Exercise description:
Only the lines from the one containing "Where should I click to: Click the TradingView" to the end of the listing below should be returned, exactly as written and without pictures.

Data extract:
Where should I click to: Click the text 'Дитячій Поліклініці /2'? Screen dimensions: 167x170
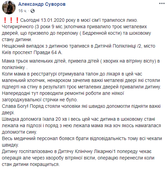118,46
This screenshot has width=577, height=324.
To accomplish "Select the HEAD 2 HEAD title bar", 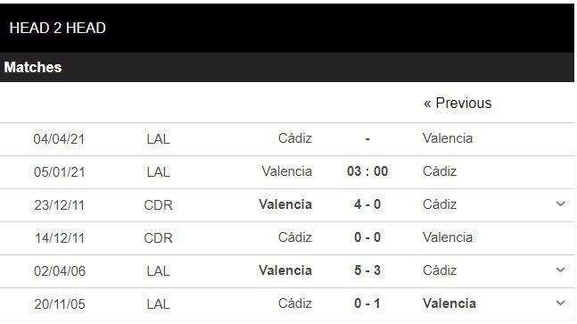I will (x=287, y=28).
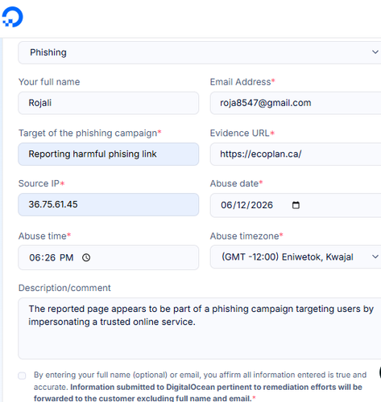Click the Target of the phishing campaign field
Image resolution: width=381 pixels, height=402 pixels.
(109, 154)
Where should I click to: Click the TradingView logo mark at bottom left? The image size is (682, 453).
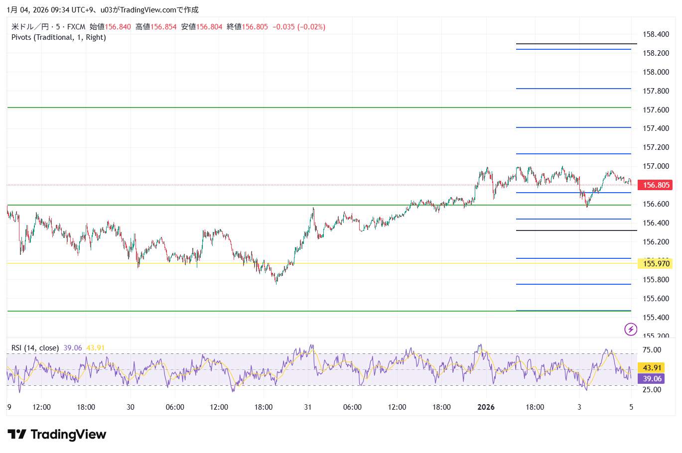(x=16, y=435)
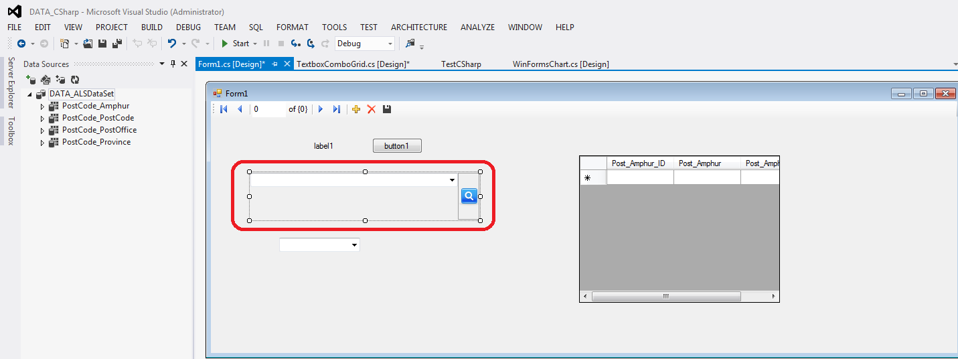This screenshot has width=958, height=359.
Task: Open the BUILD menu
Action: point(151,27)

Task output:
Where should I click to: Click the TradingView logo mark at bottom left? The image size is (682, 453).
(x=16, y=435)
This screenshot has width=958, height=359.
Task: Open the BUILD menu
Action: point(151,27)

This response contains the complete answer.